Originally created 12/15/01

Club owner helped in arrest



The club owner who police say paid extortion money to two Richmond County vice officers also helped the FBI arrest a Fulton County police captain in November.

Howard Thrower, who paid the Augusta officers to look the other way and allow him to continue doing business at Dolls Downtown, also made weekly cash payments to Fulton County Capt. Mark Timothy Lance in exchange for sex and protection for the Atlanta nude dance club Flashers, according to Federal Bureau of Investigation agents.

Mr. Thrower was the general manager of Flashers. He is from Atlanta but ran the Augusta nude dance club during the Masters Golf Tournament and brought in dancers for that week, said Ed Reinhold, a resident special agent of the Augusta FBI office.

Lt. Stoney Ray Turnage, 47, and Investigator Roderick Berry, 43, were arrested Thursday and charged with extortion and conspiracy. Sheriff Ronnie Strength personally took each separately to the FBI office in Augusta when they arrived for work Thursday. The sheriff said neither man suspected he was about to be arrested when asked to come with him.

They are accused of accepting $40,000 cash, Masters tickets, shirts and Cuban cigars from Mr. Thrower over the past five years in exchange for allowing the club to keep its entertainment license, according to an indictment unsealed in U.S. District Court on Thursday.

In April 1998, Lt. Turnage forced Mr. Thrower to close Dolls Downtown temporarily because payoffs for that year had not been received on time, according to the indictment.

Law enforcement officials will not say what triggered the eight-month investigation of the Augusta officers. They also will not elaborate on why Mr. Thrower agreed to work with them and are referring to him as a victim.

The investigation is ongoing, but the FBI has no indication that anybody else in the Richmond County Sheriff's Office was involved, Mr. Reinhold said.

Sheriff Strength said Friday he was shocked when he first learned of the allegations against the officers.

"Never was there a problem with their job performance," he said.

His emotions then turned to anger, then hurt and disappointment, he said. He and Lt. Turnage were in the uniformed division together 25 years ago.

"I was hurt for the 99.9 percent of the loyal, dedicated and honest law enforcement officers that we have," he said. "I don't at all feel bad for doing what I'm sworn to do. And I will not change as long as I'm in office."

People inside the department and outside, such as City Attorney Jim Wall and veteran Sgt. Wayne Pinkston, said they were shocked and stunned by the arrests of the well-liked officers.

"I almost hit the floor," Sgt. Pinkston said.

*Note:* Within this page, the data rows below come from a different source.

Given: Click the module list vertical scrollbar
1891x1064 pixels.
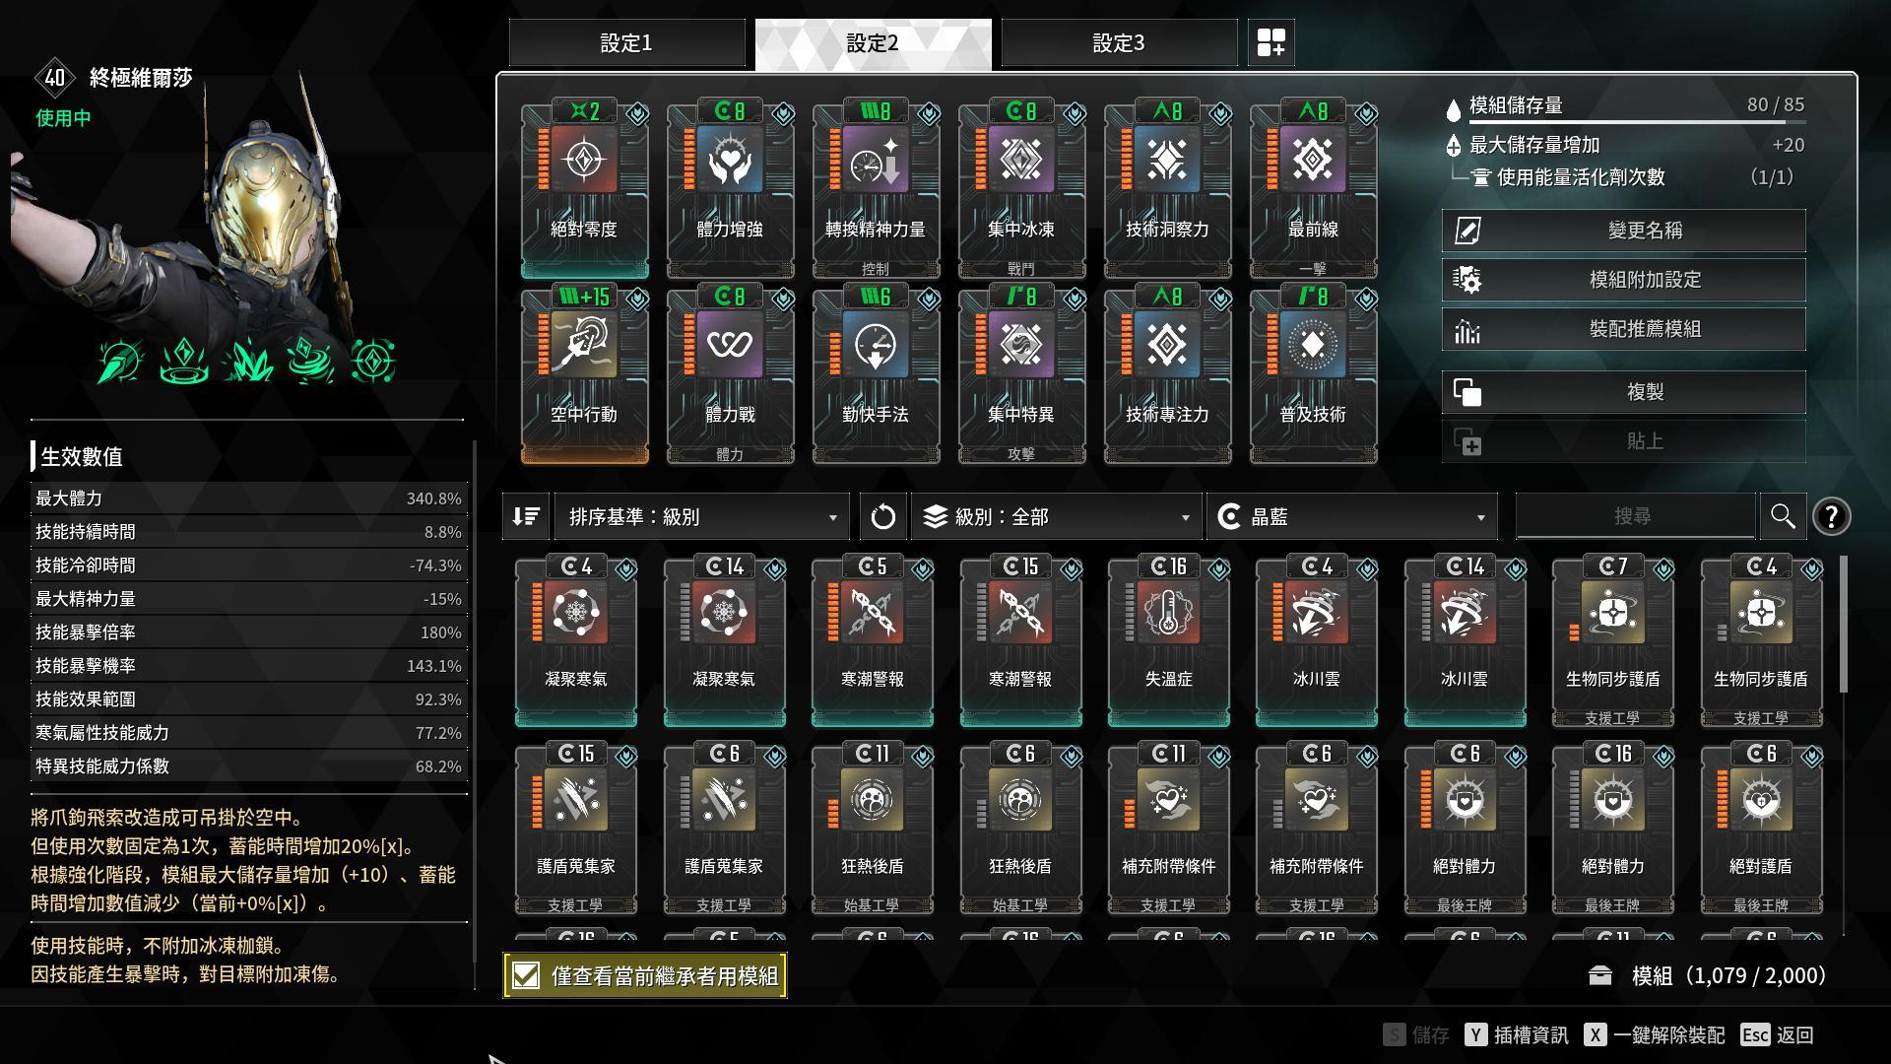Looking at the screenshot, I should click(1843, 625).
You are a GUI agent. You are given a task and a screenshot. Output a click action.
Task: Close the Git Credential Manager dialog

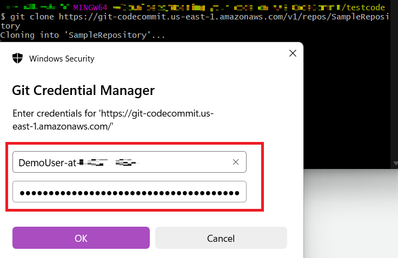[x=293, y=53]
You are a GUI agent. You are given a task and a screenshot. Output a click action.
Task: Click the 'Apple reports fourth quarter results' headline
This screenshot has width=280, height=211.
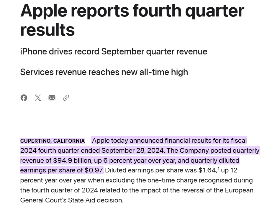pos(132,20)
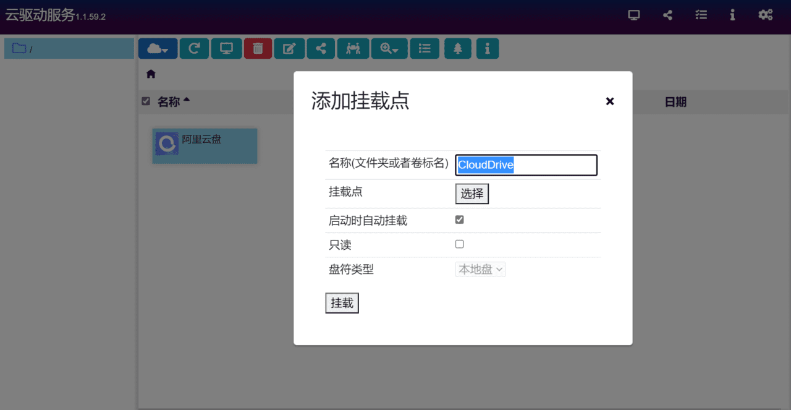Click the two-people carrying box move icon
This screenshot has width=791, height=410.
[x=353, y=49]

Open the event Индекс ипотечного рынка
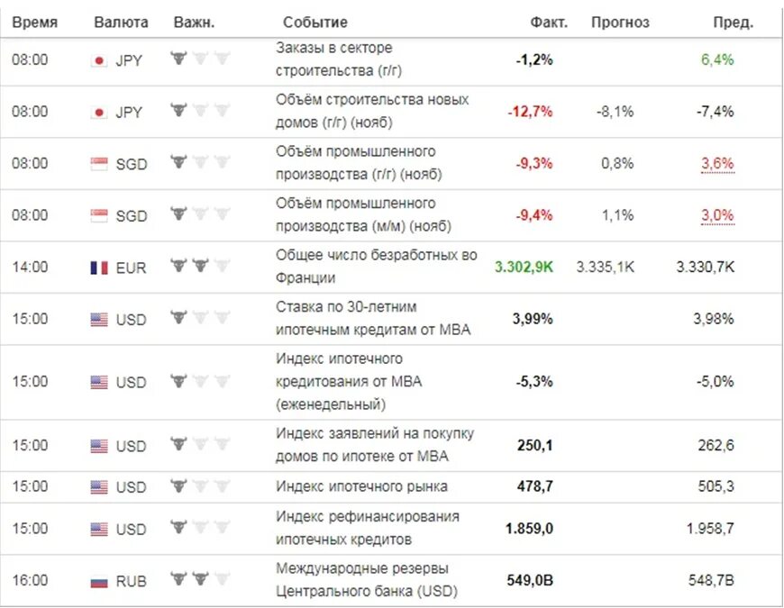point(361,486)
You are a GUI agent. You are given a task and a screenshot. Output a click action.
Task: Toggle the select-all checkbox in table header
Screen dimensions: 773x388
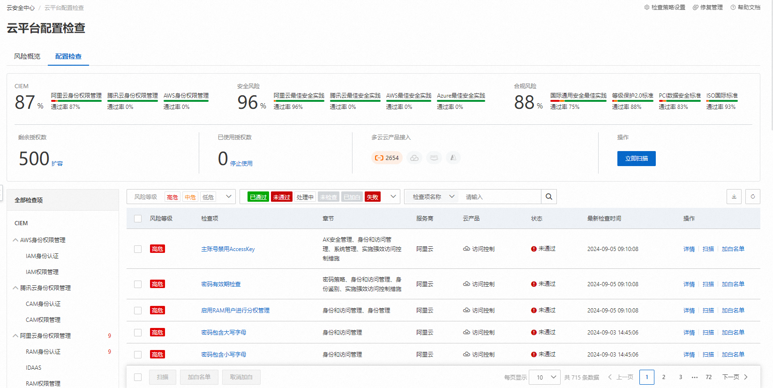[x=138, y=219]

The two officers were released on $10,000 bond each in an initial hearing and will appear at 9:30 a.m. in Augusta federal court Wednesday to hear formal charges read against them.

If convicted, Lt. Turnage and Investigator Berry face a maximum penalty of 20 years in prison and a $250,000 fine on each of the eight counts against them, Agent Reinhold said.

They have been suspended without pay pending a recommendation by the sheriff's internal review board, which the sheriff may either accept or reject. Officers who are disciplined by the sheriff may appeal to the appointed seven-member sheriff's merit board, whose decision the sheriff also may veto. Overriding the veto takes five votes.

Mr. Thrower did not return messages left at Flashers in Atlanta on Friday.